WHAT YOU NEED TO DO: A verbatim transcript of the lines below, starting at the first and ending with the one that holds "Bolsos de tela (950, 1928)", is what should be produced.

DATA:
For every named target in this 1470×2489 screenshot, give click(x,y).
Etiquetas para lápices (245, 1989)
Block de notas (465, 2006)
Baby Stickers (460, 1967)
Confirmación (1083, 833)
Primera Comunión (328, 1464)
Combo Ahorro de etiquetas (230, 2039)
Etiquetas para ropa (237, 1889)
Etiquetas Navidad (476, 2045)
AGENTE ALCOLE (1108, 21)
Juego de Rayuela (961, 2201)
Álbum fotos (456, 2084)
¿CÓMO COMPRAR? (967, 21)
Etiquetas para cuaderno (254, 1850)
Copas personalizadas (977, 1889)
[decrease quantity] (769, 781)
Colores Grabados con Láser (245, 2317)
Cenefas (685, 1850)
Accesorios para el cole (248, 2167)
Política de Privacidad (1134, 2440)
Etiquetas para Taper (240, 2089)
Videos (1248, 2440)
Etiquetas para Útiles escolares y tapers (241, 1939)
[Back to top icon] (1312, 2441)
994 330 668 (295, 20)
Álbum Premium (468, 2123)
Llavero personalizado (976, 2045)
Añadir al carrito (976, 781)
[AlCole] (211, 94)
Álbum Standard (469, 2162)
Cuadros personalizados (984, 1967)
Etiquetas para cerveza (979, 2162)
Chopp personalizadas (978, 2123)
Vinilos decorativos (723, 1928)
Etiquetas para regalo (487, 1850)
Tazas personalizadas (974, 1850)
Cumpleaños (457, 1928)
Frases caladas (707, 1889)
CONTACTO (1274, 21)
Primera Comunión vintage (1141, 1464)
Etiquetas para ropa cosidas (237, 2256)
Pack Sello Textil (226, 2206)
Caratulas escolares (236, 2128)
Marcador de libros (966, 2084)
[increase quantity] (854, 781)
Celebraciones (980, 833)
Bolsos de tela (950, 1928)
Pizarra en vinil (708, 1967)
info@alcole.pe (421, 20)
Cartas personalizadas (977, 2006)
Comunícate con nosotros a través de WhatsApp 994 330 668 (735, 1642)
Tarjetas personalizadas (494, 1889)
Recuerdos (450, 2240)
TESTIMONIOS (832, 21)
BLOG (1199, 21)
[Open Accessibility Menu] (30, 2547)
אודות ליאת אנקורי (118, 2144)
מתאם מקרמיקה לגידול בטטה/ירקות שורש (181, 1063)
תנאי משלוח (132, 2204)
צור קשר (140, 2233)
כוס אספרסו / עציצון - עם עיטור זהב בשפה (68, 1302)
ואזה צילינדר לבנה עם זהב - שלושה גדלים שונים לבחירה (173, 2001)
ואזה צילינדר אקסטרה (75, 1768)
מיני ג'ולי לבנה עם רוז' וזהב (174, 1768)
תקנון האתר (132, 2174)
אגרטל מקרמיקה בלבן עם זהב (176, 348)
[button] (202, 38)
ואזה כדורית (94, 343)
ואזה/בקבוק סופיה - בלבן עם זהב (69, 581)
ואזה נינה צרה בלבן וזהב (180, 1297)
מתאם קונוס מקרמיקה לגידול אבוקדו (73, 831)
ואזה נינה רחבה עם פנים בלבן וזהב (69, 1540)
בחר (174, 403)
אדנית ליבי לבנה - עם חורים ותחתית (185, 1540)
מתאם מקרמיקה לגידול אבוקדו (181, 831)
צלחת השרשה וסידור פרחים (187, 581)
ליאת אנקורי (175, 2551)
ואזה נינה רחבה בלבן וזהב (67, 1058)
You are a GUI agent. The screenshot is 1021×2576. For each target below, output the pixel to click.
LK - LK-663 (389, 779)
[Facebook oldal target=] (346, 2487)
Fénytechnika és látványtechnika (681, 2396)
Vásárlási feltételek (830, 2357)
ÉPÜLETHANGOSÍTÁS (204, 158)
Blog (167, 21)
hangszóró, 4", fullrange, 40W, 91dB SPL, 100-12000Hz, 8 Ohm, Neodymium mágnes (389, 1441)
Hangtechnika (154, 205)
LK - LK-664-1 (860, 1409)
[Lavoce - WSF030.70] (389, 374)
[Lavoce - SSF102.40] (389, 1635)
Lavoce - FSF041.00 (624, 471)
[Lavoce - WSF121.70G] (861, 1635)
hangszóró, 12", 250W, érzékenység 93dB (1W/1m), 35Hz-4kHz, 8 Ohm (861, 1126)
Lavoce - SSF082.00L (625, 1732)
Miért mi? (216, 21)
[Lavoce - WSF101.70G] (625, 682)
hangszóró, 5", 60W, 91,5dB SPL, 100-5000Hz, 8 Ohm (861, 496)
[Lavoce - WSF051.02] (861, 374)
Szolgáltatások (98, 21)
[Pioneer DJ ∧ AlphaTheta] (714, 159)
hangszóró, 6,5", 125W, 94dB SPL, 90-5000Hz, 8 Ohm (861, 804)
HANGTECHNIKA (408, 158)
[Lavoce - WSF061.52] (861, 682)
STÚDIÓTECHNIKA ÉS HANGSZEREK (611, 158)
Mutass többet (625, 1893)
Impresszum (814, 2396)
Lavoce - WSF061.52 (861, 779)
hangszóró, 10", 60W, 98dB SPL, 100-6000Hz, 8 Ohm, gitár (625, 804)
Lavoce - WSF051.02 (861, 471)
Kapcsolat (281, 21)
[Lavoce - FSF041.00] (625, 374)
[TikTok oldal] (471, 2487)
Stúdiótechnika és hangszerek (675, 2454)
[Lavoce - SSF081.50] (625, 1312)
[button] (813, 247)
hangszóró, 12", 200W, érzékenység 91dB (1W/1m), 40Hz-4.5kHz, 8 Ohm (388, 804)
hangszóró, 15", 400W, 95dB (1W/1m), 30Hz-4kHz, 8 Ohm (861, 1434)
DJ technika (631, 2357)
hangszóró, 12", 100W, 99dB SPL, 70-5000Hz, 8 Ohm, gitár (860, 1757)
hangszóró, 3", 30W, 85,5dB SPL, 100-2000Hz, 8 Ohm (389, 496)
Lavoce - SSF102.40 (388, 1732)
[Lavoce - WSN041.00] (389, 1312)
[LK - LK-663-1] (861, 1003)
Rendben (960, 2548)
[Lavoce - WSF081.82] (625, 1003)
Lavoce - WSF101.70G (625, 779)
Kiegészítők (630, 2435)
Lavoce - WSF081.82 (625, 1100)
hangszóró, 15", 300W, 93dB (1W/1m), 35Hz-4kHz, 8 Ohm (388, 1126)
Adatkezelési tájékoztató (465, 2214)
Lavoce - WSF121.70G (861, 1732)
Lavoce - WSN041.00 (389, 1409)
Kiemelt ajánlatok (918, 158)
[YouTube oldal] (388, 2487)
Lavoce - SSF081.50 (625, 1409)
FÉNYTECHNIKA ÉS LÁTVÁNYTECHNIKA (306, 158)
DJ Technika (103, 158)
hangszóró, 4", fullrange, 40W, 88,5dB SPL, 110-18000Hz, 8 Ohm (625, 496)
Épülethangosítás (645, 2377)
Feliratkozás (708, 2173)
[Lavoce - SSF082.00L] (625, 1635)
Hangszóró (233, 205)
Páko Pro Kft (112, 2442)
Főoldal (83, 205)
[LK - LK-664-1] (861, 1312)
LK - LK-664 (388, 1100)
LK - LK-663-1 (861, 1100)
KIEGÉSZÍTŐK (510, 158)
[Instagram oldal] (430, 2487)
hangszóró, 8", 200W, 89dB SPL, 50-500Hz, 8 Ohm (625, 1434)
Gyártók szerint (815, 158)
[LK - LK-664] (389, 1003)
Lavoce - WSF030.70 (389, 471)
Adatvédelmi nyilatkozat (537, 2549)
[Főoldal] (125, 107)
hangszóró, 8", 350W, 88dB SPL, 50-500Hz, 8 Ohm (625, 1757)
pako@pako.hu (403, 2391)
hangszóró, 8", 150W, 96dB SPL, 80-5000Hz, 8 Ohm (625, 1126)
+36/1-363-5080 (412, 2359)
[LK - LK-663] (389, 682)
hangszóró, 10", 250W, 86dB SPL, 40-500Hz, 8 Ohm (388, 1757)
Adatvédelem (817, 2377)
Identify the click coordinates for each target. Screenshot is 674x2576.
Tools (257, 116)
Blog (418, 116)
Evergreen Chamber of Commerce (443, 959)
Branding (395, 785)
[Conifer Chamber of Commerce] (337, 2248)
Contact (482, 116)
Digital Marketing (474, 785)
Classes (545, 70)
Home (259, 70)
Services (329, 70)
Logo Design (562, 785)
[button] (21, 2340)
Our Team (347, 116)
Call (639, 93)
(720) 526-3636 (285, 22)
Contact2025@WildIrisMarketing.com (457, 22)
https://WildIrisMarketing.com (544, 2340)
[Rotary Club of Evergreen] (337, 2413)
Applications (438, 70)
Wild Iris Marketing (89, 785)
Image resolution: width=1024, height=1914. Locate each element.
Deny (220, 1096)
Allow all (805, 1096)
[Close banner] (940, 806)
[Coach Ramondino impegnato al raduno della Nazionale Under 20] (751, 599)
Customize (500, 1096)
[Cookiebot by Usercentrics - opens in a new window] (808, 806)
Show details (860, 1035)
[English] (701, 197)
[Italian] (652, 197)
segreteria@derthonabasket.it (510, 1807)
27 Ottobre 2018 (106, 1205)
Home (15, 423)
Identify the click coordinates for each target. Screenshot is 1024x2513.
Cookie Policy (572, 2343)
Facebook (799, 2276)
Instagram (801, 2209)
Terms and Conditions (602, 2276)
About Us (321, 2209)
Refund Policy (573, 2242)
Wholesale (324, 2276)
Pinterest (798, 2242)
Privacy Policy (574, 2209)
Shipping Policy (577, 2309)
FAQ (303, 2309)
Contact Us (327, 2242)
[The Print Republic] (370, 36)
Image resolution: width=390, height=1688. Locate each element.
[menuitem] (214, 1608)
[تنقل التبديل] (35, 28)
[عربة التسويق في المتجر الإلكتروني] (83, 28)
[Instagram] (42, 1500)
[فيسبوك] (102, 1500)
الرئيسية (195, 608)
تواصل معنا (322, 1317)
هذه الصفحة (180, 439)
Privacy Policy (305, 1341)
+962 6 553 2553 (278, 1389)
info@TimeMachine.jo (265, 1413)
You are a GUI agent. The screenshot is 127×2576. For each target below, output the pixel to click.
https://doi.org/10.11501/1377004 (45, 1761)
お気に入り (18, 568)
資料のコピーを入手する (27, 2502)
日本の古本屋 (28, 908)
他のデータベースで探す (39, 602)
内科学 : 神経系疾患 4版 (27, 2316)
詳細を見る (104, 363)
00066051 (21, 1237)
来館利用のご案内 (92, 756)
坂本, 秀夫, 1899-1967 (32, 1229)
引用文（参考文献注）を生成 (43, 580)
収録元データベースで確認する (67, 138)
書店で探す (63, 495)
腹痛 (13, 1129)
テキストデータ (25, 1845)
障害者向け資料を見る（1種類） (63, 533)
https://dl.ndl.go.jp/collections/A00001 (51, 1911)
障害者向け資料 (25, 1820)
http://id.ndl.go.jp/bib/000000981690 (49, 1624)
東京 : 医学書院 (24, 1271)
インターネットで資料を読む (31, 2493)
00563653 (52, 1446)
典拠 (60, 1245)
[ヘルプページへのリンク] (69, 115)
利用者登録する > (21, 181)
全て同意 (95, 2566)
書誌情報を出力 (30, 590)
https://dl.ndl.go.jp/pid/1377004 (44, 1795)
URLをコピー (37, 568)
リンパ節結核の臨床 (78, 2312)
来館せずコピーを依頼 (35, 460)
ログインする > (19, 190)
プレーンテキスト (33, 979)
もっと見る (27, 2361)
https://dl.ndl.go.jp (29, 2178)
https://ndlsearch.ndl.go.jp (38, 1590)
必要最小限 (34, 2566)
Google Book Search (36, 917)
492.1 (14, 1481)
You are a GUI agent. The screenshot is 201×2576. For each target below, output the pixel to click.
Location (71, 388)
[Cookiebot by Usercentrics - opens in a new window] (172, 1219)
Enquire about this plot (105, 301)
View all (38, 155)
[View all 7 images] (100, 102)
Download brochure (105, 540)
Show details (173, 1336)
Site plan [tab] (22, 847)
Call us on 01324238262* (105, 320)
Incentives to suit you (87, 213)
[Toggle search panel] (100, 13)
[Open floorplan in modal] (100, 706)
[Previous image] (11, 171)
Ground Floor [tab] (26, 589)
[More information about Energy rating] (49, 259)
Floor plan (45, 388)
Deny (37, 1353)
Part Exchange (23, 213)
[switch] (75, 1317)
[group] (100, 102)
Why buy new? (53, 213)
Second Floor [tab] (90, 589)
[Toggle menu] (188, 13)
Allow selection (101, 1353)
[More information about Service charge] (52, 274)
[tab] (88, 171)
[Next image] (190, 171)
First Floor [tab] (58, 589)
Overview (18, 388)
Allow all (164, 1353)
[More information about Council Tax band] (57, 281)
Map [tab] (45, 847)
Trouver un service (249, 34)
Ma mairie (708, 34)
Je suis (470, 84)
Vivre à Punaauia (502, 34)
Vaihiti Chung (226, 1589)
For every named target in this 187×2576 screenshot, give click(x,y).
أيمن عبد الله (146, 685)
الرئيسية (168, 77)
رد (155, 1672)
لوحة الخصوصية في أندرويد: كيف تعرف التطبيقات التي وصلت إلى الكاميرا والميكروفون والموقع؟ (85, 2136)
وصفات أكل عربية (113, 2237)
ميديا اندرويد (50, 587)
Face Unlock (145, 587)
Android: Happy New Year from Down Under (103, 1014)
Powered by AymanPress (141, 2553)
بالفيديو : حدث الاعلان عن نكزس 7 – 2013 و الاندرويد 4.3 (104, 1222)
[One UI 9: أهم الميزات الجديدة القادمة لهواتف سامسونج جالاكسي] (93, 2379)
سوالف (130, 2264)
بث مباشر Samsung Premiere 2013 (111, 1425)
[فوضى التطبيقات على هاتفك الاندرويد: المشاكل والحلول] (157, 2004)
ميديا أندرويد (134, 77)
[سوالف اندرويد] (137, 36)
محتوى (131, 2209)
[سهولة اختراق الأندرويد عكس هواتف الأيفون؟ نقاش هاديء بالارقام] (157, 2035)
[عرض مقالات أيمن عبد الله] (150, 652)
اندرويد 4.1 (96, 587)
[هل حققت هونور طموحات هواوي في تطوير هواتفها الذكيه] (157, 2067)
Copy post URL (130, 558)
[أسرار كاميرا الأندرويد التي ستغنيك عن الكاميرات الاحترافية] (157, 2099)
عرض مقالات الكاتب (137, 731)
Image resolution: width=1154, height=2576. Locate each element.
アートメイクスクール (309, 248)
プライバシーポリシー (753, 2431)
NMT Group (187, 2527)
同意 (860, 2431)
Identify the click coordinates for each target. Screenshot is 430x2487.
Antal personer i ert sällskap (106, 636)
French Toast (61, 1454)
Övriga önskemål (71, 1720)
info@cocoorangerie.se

RESULT FOR THIS TASK:
For every named target in this 1470×2489 screenshot, give click(x,y).
Etiquetas para lápices (245, 1989)
Block de notas (465, 2006)
Baby Stickers (460, 1967)
Confirmación (1083, 833)
Primera Comunión (328, 1464)
Combo Ahorro de etiquetas (230, 2039)
Etiquetas para ropa (237, 1889)
Etiquetas Navidad (476, 2045)
AGENTE ALCOLE (1108, 21)
Juego de Rayuela (961, 2201)
Álbum fotos (456, 2084)
¿CÓMO COMPRAR? (967, 21)
Etiquetas para cuaderno (254, 1850)
Copas personalizadas (977, 1889)
[decrease quantity] (769, 781)
Colores Grabados con Láser (245, 2317)
Cenefas (685, 1850)
Accesorios para el cole (248, 2167)
Política de Privacidad (1134, 2440)
Etiquetas para Taper (240, 2089)
Videos (1248, 2440)
Etiquetas para Útiles escolares y tapers (241, 1939)
[Back to top icon] (1312, 2441)
994 330 668 (295, 20)
Álbum Premium (468, 2123)
Llavero personalizado (976, 2045)
Añadir al carrito (976, 781)
[AlCole] (211, 94)
Álbum Standard (469, 2162)
Cuadros personalizados (984, 1967)
Etiquetas para cerveza (979, 2162)
Chopp personalizadas (978, 2123)
Vinilos decorativos (723, 1928)
Etiquetas para regalo (487, 1850)
Tazas personalizadas (974, 1850)
Cumpleaños (457, 1928)
Frases caladas (707, 1889)
CONTACTO (1274, 21)
Primera Comunión vintage (1141, 1464)
Etiquetas para ropa cosidas (237, 2256)
Pack Sello Textil (226, 2206)
Caratulas escolares (236, 2128)
Marcador de libros (966, 2084)
[increase quantity] (854, 781)
Celebraciones (980, 833)
Bolsos de tela (950, 1928)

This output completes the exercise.